• _What to produce_: From the data below, retype exactly the lines starting with the one that contains "You are a GUI" and ending with the one that contains "Task: Open the Store menu item", both included.

(Stored data entries)
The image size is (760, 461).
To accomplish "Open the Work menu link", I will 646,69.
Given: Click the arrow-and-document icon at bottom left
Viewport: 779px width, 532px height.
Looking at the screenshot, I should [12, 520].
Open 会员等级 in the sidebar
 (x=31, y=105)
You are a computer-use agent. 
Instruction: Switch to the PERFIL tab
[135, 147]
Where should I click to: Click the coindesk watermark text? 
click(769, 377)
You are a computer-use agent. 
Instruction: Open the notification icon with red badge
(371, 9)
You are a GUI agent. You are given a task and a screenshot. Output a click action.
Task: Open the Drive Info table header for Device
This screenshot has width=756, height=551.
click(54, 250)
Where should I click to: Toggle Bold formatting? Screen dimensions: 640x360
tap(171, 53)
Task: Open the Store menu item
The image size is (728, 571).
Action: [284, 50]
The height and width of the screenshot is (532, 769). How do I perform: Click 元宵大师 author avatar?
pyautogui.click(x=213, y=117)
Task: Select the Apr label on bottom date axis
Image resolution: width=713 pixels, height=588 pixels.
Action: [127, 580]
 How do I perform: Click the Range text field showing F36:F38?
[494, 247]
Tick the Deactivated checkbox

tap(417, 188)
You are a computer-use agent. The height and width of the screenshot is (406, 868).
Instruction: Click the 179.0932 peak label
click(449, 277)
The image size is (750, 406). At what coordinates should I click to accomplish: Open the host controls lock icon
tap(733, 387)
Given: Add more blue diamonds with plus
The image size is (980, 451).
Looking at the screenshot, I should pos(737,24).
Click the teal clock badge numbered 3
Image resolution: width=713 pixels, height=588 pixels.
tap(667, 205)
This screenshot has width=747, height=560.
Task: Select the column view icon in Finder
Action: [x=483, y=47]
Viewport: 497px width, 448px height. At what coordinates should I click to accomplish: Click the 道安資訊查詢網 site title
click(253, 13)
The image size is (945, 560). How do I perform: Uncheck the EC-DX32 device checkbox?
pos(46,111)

• _Finished task_:
You are a GUI agent. You are given a task and a screenshot. Output a click action.
Task: Open the Drive Info table header for Device
This screenshot has width=756, height=551.
click(54, 250)
Where should I click to: Toggle Bold formatting? Screen dimensions: 640x360
tap(171, 53)
Task: Open the Store menu item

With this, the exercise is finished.